Operational Excellence is the ability to run and monitor systems to deliver business value and to continually improve supporting processes and procedures.

Design Principles

The following are the design principles for operational excellence in the cloud:

  • Perform operations as code: Automate procedures to limit human error and create consistent responses to events.
  • Make frequent, small, reversible changes: Design workloads to allow components to be updated regurlarly to increase the flow of beneficial changes to the workload.
  • Refine operations procedures frequently: Evolve procedures as the workload evolves.
  • Anticipate failure: Set up regular game days to test workload and team responses to simulated events.
  • Learn from all operational failures: Drive improvement through lessons learned from all operationals events and failures.

Practice Areas


To create operational excellence, we must understand:

  • Organisation priorities: teams have a shared understand the entire workload, their role in it, and shared business goals to set priorities for business success.
  • Operating model: teams understand their part in achieving business success.

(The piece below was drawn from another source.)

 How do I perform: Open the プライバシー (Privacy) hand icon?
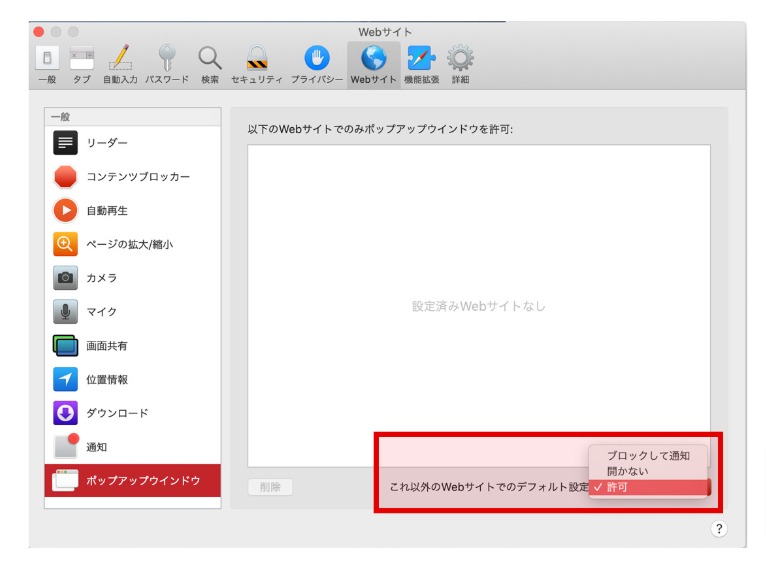tap(316, 64)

A well-defined set of responsibilities will reduce the frequency of conflicting and redundant efforts.
  • Organisational culture: support is provided to team members so that they can be effective in taking action and support business outcomes.

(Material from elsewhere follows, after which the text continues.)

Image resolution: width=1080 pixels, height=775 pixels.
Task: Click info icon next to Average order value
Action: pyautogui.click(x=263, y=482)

To prepare for operational excellence, we must perform:

  • Design telemetry: workloads provide the information necessary to understand its internal state.
    • Best practices: metrics, logs, events, and traces.
  • Design for operations: adopt approaches that improve the flow of changes into production and that help refactoring, fast feedback on quality, and bug fixing.
    • Best practices: version control, build and deployment management systems, multiple environments.
  • Mitigate deployment risks: adopt approaches that provide fast feedback on quality and provide rapid recovery from changes that do not have desired outcomes.
    • Best practices: automate testing and rollback.
  • Operational readiness and change management: evaluate the operational readiness of the workload, processes, procedures, and personnel to understand the operational risks related to the workload.
    • Best practices: runbooks to perform procedures, playbooks to investigate issues.

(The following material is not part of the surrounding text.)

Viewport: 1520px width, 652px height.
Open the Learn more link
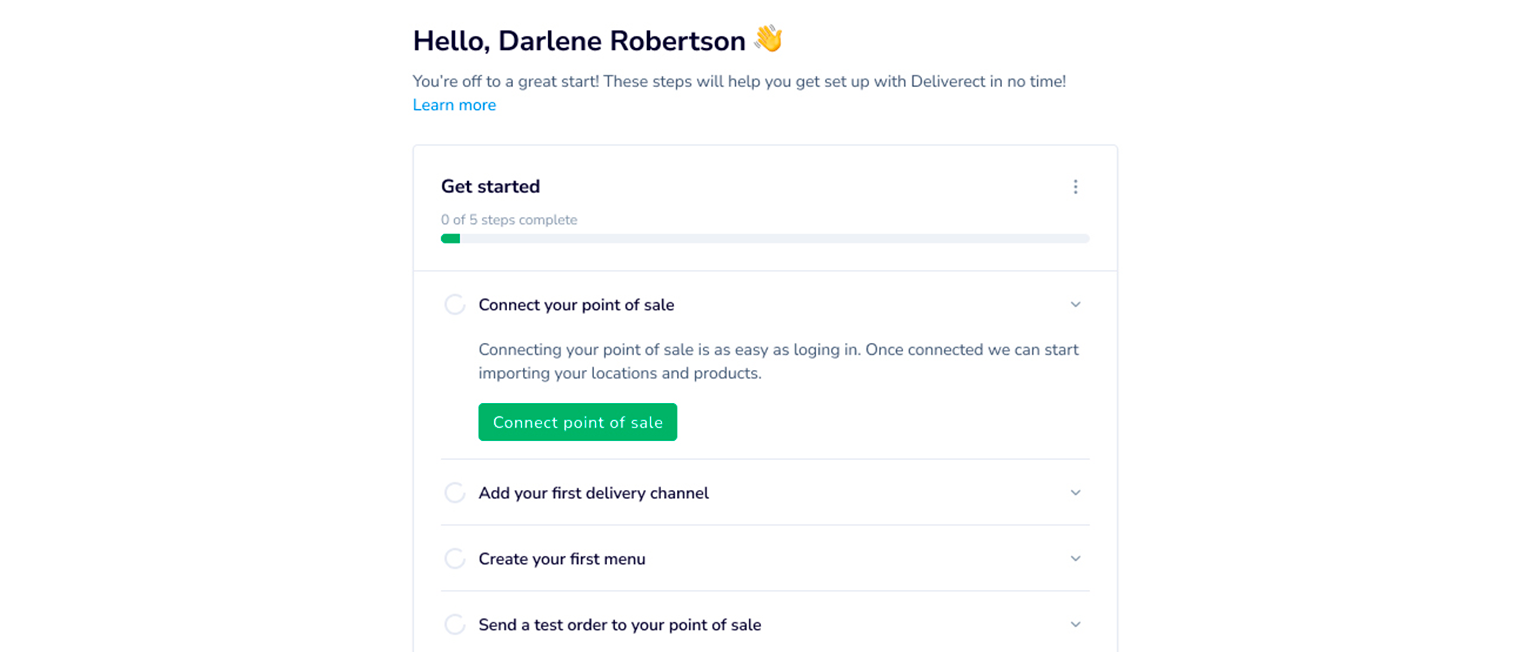click(454, 104)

To be successful, we must be able to:

  • Understand workload health: define, capture, and analyse workload metrics to gain visibility to workload events so that we can take appropriate action.
    • Best practices: identify KPIs, define workload metrics, collect and analyse workload metrics.
  • Understand operational health: define, capture, and analyse operations metrics to gain visibility to workload events so that we can take appropriate action.
    • Best pratices: identify KPIs, define operations metrics, collect and analyse operations metrics.
  • Respond to events: anticipate operation events, both planned and unplanned.
    • Best practices: use a process for event, incident, and problem management.


To evolve our operatinos over time, we must be able to:

  • Learn, share, and improve: regularly provide time for analysis of operations activities, analysis of failures, experimentations, and making improvements.
    • Best practices: have a process for continuous improvement, perform PIRs, implement feedback loops.